The purpose of this paper is twofold. Firstly, it aims to present a quantitative evaluation method and a proposed ranking procedure to assess the most used KPIs in the context of warehouses. These approaches will help warehouse managers and operators to identify and prioritize KPIs that are most relevant to their business objectives and performance goals. Secondly, this paper provides a comprehensive review of the current state of the art in scientific and industrial literature on warehouse KPIs. By analyzing and synthesizing existing research and industry reports, this paper seeks to provide a quantitative overview of the most important KPIs for warehouses, their definitions, and how they can be measured and used to drive continuous improvement in warehouse performance.

The concept of employing quantitative metrics to evaluate research articles within a systematic literature review represents an emerging and, as of now, not widely adopted practice. Traditionally, systematic literature reviews have relied on qualitative assessments and expert judgments to gauge the relevance and quality of research articles. By leveraging metrics, the scientific community can establish a more transparent and data-driven approach, enhancing the rigor and reproducibility of results.

We reach the proposed aim through three stages. First, we extracted a set of main KPIs from the literature. Second, we conducted a second query on the articles to assess the occurrences of KPIs and validate their relevance. Finally, we created several metrics to rank the founded KPIs according to different criteria, such as their popularity, impact, and ease of measurement. This method allowed us to identify the most important KPIs in the context of warehouses and provide guidance on how to use them to improve warehouse performances. By following this structured approach, warehouse managers and operators can identify and prioritize the KPIs that are most relevant to their business objectives.

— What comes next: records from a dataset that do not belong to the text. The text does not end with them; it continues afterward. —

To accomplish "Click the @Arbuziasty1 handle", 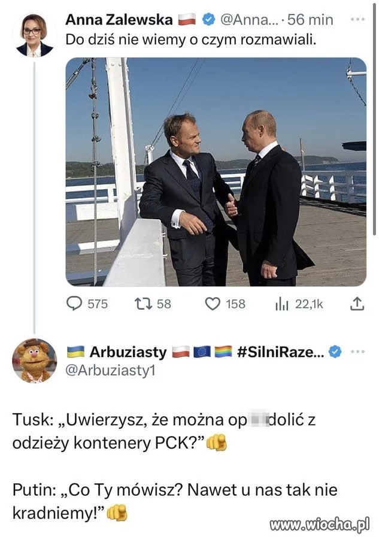I will pyautogui.click(x=110, y=371).
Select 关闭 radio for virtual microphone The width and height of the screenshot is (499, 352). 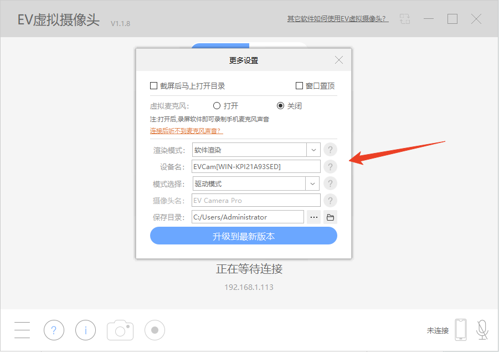tap(280, 106)
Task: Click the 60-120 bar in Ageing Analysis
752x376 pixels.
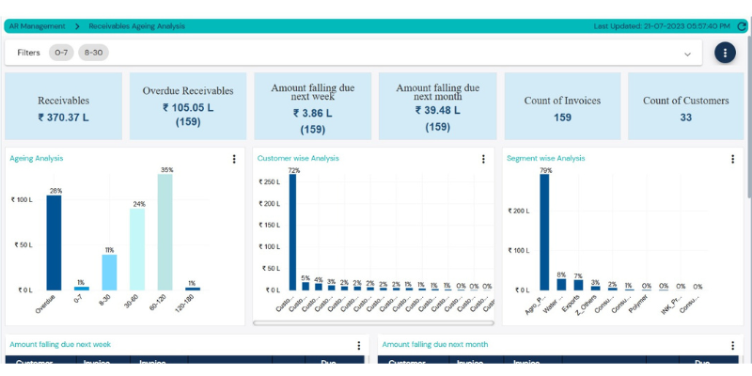Action: [165, 232]
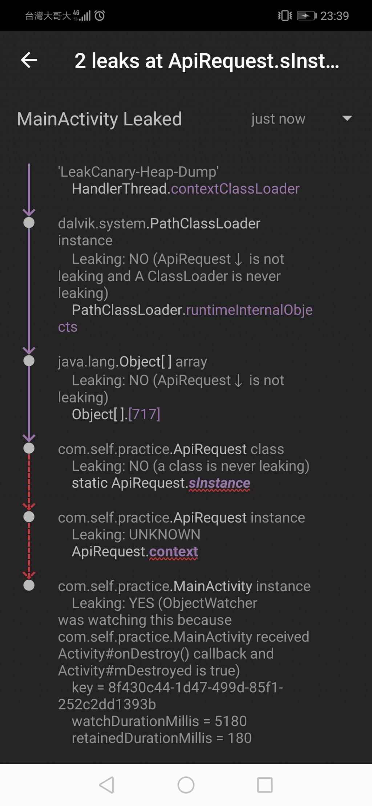Tap the ApiRequest instance node circle
The height and width of the screenshot is (806, 372).
coord(29,517)
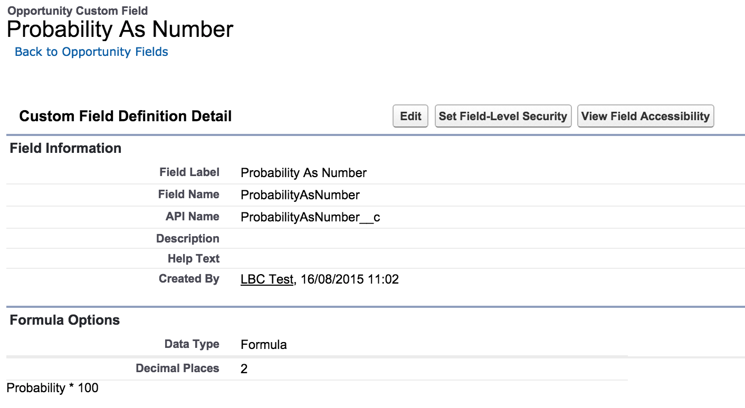Click the Custom Field Definition Detail heading
Viewport: 745px width, 408px height.
tap(126, 116)
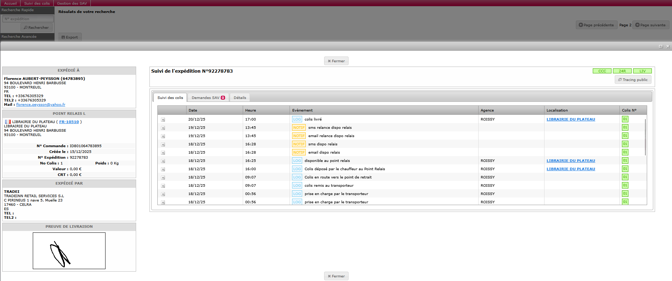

The present work is structured as follows. Section 2 contains a literature review of similar work in other areas and focuses on warehouse systems. In addition, some literature gaps are described, and this paper’s primary purpose is presented. Section 3 is dedicated to the applied KPI discovery, dataset creation, and metric selection procedure. Section 4 presents the indicators found with their definition and a ranking of the indicators according to the metric presented. Finally, in Section 5, there are the conclusions with a focus on the future perspectives and limitations of this paper.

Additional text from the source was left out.